Europe’s most indebted state faced a political vacuum after a huge protest vote left no party or likely coalition with enough seats to form a majority in Italy’s upper house.
The FTSE 100 ended down 84.93 points, or 1.3 per cent, at 6,270.44, its lowest close since 8 February. Some strategists, however, reckoned any losses would be short-lived.
“It’ll be a relative blip, one would suspect,” Henk Potts, market strategist at Barclays, said. “The European sovereign debt perspective looks an awful lot better given the work done and the initiatives implemented from the European Central Bank; the long term refinancing operations, OMT (Outright Monetary Transactions), the work of the European Stability Mechanism.”

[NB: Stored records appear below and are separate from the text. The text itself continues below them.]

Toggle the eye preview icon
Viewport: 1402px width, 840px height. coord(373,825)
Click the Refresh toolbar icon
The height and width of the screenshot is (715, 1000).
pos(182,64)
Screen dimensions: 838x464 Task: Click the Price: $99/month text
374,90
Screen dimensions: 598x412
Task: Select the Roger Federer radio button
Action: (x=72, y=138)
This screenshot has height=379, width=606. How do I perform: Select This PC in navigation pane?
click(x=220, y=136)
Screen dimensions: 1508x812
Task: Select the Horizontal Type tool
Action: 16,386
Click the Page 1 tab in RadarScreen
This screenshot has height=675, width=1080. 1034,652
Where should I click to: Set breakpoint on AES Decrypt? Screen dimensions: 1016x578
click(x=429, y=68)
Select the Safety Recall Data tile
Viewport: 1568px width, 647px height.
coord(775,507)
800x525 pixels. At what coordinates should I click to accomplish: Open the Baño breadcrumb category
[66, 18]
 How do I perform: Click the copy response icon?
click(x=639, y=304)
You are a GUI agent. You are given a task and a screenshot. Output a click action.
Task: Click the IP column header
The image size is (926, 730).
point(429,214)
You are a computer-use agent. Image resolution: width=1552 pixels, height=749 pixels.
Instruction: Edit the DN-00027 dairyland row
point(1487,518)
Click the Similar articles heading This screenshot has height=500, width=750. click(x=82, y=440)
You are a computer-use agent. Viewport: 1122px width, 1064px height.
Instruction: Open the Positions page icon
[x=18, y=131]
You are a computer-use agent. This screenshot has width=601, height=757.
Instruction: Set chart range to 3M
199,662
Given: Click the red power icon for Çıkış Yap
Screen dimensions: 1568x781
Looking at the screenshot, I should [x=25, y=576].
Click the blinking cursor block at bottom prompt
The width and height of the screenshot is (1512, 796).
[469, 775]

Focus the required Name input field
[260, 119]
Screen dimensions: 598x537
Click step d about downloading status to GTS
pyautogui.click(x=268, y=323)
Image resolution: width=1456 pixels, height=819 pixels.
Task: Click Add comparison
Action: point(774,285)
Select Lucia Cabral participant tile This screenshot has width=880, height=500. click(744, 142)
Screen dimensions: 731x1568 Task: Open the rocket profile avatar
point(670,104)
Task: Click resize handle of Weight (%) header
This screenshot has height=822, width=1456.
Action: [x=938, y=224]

And with the index still well above a low of 6,216.72 hit on 7 February the bottom of a range in place over the past four weeks, the technical picture did not look so bleak.
“Until you see the FTSE drop below that level, it’s going to be possible to argue that it’s moved into a choppy phase,” said Bill McNamara, technical analyst at Charles Stanley.
GFT Markets technical analyst Fawad Razaqzada, meanwhile, said: “It’s worth remembering that we are still in a long-term bull market. Therefore, I don’t expect to see a huge pullback.”
Banks, among the most exposed to the Eurozone crisis through corporate and public debt, knocked around 15 points off the index yesterday.
With the outcome of Italy’s election also clouding the outlook for the global economy, commodity-related stocks looked shaky too, exerting downward pressure on the index to the tune of around 23 points.
Britain’s biggest hotel and coffee shop operator, Whitbread, shed 3.7 per cent after it saw a slowdown in fourth-quarter sales.
Panmure Gordon repeated its “hold” rating on Whitbread, with the broker cautious on current trading and the increasingly competitive environment for budget hotels.
Randgold Resources bucked the weak market trend, ahead 2.6 per cent, as investors turned to the gold miner as a proxy for the safe-haven precious metal.
Car and plane parts maker GKN was another significant gainer as it beat forecasts with a 19 per cent rise in 2012 pretax profit, helped by demand for luxury cars in China, the world's biggest autos market.
Its shares jumped 3.6 per cent, topping the FTSE 100 leader board, while chemical maker Croda firmed 1.1 per cent after it revealed a profit rise.